11. La source de cette méprise est la méconnaissance du point de vue adjacent, qui est à la racine de toute la complexité de la situation présente dans l’Eglise. Vatican II a ouvert la porte au modernisme, lui donnant accès dans les esprits des hommes d’Eglise. Ceux-ci sont donc bel et bien Pape et évêques, mais simultanément imbus de ces idées fausses qui représentent, selon la formule de Jean Madiran, « l’hérésie du vingtième siècle ».
12. L’on peut nier le fait de cette dualité, comme si Vatican II n’avait pas introduit l’erreur. L’on peut aussi nier la possibilité de cette dualité, comme si l’erreur signalée était incompatible, dans le même homme, avec le titre de sa fonction et comme si nul Pape, nul évêque, ne saurait être « par ailleurs » un moderniste. Les deux négations ne s’imposent pas, et aucun de ceux qui voudraient s’en faire les défenseurs n’a réussi jusqu’ici à les démontrer de façon vraiment convaincante, la première étant celle de l’ecclésiadéisme bien-pensant et la seconde celle du sédévacantisme militant. L’une et l’autre se rejoignent dans leur appréciation ultime, quoique procédant de deux présupposés différents. L’une et l’autre « traite ce qui est et se dit par accident comme s’il était et se disait par soi, tromperie très efficace, de nature, dit le vieil Aristote, à abuser même les sages » – et à plus forte raison les simples.
Abbé Jean-Michel Gleize
[1] Mgr Lefebvre, « Conférence à Ecône le 29 septembre 1975 » dans Vu de haut n° 13, p. 24.
[2] Mgr Lefebvre, « Conférence à Ecône le 22 août 1976 » dans Vu de haut n° 13, p. 36.
[3] Interview de Mgr Lefebvre, « Un an après les sacres » dans Fideliter n° 70 (juillet-août 1989), p. 6 et 8.
[4] Voir les deux études parues en 2013 dans les numéros de février (« Peut-on parler d’une Eglise conciliaire ? ») et de septembre (« Unité et unicité de l’Eglise ») du Courrier de Rome.
[5] Sur ce point, voir notre livre, Vatican II en débat, Courrier de Rome, 2012.
[6] Mgr Lefebvre, « Conférence à Ecône le 02 décembre 1974 » dans Vu de haut n° 13, p. 9-10.
[7] Voir l’article « Du bien penser au bien dire » dans le présent numéro du Courrier de Rome.
[8] Chanoine J. Paquier, « Luther » dans le Dictionnaire de théologie catholique, t.

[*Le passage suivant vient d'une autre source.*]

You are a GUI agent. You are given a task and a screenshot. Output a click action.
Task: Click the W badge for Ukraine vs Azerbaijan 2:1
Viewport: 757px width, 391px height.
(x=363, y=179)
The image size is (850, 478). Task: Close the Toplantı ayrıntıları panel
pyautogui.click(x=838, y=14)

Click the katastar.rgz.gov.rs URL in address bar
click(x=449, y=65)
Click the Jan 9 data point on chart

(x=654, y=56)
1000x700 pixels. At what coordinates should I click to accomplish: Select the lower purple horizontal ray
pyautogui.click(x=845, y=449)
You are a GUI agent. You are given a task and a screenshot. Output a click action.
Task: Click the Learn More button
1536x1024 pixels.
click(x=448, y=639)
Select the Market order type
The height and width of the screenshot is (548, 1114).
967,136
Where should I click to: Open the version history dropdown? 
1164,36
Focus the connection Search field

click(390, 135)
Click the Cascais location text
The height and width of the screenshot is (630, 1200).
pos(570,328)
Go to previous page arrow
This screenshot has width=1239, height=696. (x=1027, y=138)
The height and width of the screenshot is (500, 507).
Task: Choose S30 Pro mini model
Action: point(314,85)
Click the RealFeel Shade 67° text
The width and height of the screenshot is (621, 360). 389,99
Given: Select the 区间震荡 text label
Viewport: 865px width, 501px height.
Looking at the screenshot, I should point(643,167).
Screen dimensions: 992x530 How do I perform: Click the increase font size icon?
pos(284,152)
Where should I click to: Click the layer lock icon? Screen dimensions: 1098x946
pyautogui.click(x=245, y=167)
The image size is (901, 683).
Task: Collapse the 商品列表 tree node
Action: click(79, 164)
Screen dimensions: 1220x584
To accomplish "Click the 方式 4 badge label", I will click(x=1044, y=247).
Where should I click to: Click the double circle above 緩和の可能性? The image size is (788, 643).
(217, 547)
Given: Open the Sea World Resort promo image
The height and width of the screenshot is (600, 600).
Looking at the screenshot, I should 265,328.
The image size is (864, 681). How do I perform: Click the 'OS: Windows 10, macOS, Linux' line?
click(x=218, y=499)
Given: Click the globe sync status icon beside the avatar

XIX, 1e partie, Letouzey et Ané, 1926, col. 1158.
[9] Voir l’article « 21 novembre 1974-2024 » dans le numéro de septembre 2024 du Courrier de Rome.
[10] Mathieu Lavagna, La Raison est pro-vie. Arguments non-religieux pour un débat dépassionné, Artège, 2024, p. 10, cité dans le numéro de novembre 2024 du Courrier de Rome, p. 9.